» **JOBS**:
1. From the appellate opinion on the license revocation, quote the passage that begins at the words "California Rules of" and stops after the words "(Sacramento)".
2. Answer the following questions using the appellate opinion on the license revocation.
(a) In what month and year did the DMV revoke the license?
(b) On which two grounds did the trial court deny the writ petition?
(c) Why does the appellate court conclude that res judicata and collateral estoppel do not apply?

» **DOCUMENT SEGMENT**:
----
California Rules of Court, rule 8.1115(a), prohibits courts and parties from citing or relying on opinions not certified for publication or ordered published, except as specified by rule 8.1115(b). This opinion has not been certified for publication or ordered published for purposes of rule 8.1115.

IN THE COURT OF APPEAL OF THE STATE OF CALIFORNIA

THIRD APPELLATE DISTRICT

(Sacramento)

—-

CARY WATSON,

Plaintiff and Appellant,

v.

DEPARTMENT OF MOTOR VEHICLES,

Defendant and Respondent.

C082920

(Super. Ct. No. 34201580002115CUWMGDS)

In May 2015, the Department of Motor Vehicles (DMV) revoked Cary Watson’s vehicle salesperson license (license) on five grounds. These five grounds were based on Watson (1) violating Vehicle Code consignment laws, (2) providing false statements on his application for renewal of his license in July 2010, (3) providing false statements on his application for renewal of his license in September 2011, (4) masterminding a scheme to defraud Allstate Insurance Company, and (5) intimidating a witness to his insurance fraud.

To challenge the revocation of his license, Watson filed a petition for writ of mandate in the trial court. The trial court denied the writ petition on grounds Watson violated vehicle consignment laws and gave false statements on his renewal application. Finding these two bases were sufficient to sustain the DMV’s license revocation, the superior court declined to address the other three grounds.

On appeal, Watson contends (1) the grounds for revocation based on violation of vehicle consignment laws and giving false statements were not supported by sufficient evidence, (2) res judicata and collateral estoppel precluded the DMV from reusing his false statements and vehicle consignment violations to revoke his license, (3) the doctrine of laches barred the DMV from revoking Watson’s license, and (4) the trial court committed reversible error by not excluding, as hearsay, the report regarding Watson’s insurance fraud.

We conclude the record establishes Watson provided false information regarding pending criminal charges when he applied for renewal of his license. And the evidence showed Watson admitted he was a partner in the business that violated the Vehicle Code consignment laws. We agree with the trial court that these two grounds provided adequate bases for the DMV’s revocation of Watson’s license. We further conclude neither res judicata nor collateral estoppel applies because the DMV letter upon which Watson relies was not an adjudication but mere notice of allegations against him. As to laches, Watson has not preserved the claim for appeal. Finally, we conclude any error in admitting the insurance fraud report was harmless. Accordingly, we affirm the trial court’s denial of Watson’s petition for writ of mandate.
----
» **INFORMATION SHOWN**:
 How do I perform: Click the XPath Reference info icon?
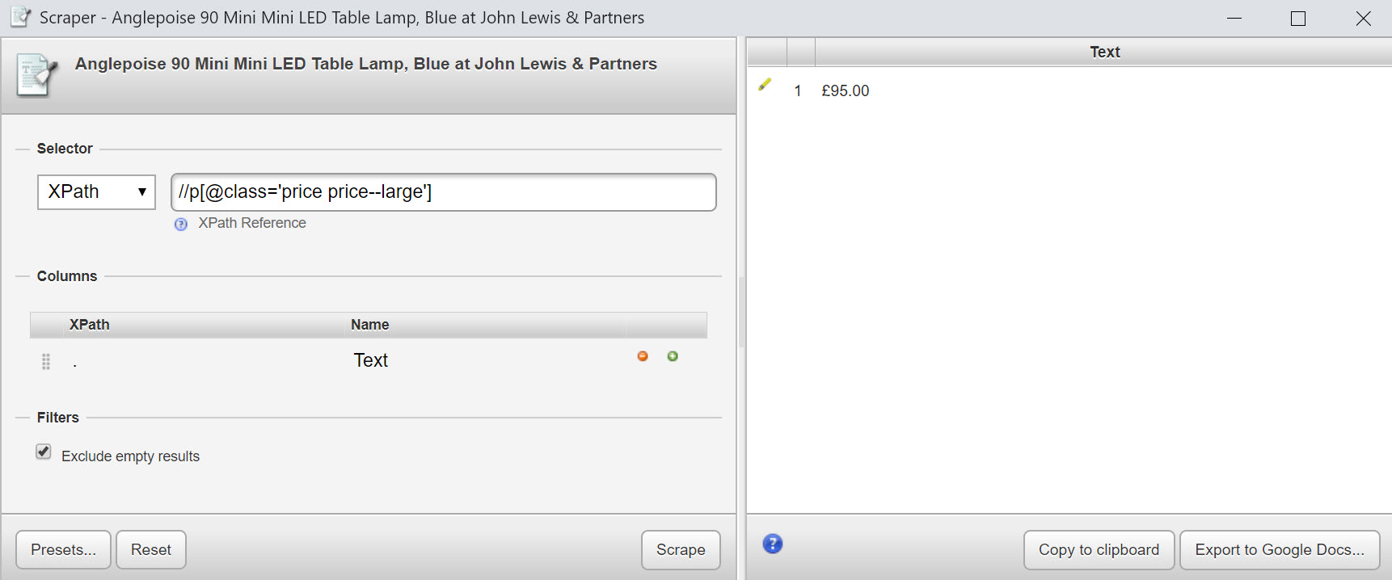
----
» **PER-TASK OUTPUTS**:
1.
California Rules of Court, rule 8.1115(a), prohibits courts and parties from citing or relying on opinions not certified for publication or ordered published, except as specified by rule 8.1115(b). This opinion has not been certified for publication or ordered published for purposes of rule 8.1115.

IN THE COURT OF APPEAL OF THE STATE OF CALIFORNIA

THIRD APPELLATE DISTRICT

(Sacramento)

2.
(a) May 2015.
(b) Violating vehicle consignment laws and giving false statements on the renewal application.
(c) The DMV letter on which Watson relies was not an adjudication. It was only notice of allegations against him.